I don not know for sure what the design is for the metal framed doors that you have.

I do know that modern commercial and industrial steel framed doors are usually installed primarily in two ways.

1.) Stationary installation: Attached with metal tabs/screws located under the door's metal framed casings. The tabs are welded to the frame. Removal of the sheetrock/plaster around the frame is necessary. Frame is also attached with 'reverse plates' located under the door jambs themselves - facing the towards the threshold of the door opening and attached to the floor using tapcons or concrete screws. These are usually also cemented or mortar patched over to create a smooth threshold surface.
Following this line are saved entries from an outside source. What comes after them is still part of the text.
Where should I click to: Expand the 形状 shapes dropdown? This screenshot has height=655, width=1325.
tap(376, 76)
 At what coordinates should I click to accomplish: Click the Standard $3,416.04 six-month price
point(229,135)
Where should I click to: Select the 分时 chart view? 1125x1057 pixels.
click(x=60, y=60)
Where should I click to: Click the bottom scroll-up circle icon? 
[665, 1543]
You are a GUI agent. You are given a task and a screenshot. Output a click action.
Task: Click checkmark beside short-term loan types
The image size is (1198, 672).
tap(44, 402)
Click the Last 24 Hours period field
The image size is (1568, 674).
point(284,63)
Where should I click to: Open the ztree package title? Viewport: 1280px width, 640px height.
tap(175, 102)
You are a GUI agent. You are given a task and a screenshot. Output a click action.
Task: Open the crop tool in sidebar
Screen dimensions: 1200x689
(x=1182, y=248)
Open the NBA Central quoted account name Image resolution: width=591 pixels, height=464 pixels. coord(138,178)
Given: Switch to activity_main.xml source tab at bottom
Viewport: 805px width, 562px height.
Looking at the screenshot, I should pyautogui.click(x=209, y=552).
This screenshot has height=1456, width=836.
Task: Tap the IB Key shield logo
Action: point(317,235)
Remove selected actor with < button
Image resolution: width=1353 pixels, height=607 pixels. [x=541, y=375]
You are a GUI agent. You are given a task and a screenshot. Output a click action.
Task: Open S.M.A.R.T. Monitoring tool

2.) Knock-Down installation: Attached at the lower end of the steel casing using small screws. Virtually at the very bottom of the casing area, on each side of the casing. Sometimes these may be located recessed in the inside of the door jamb - again, at the very bottom of the jamb. Once these screws are removed, the two jambs are then pried off the walls and moved towards the center of the door opening. As they come into the center, metal tabs become exposed at the top corners of the header section (steel frame)....These separate and the 2 jambs are then removed. The center steel header frame is then removed last. The frame is made up of those 3 pieces.

In both cases the door is obviously removed first.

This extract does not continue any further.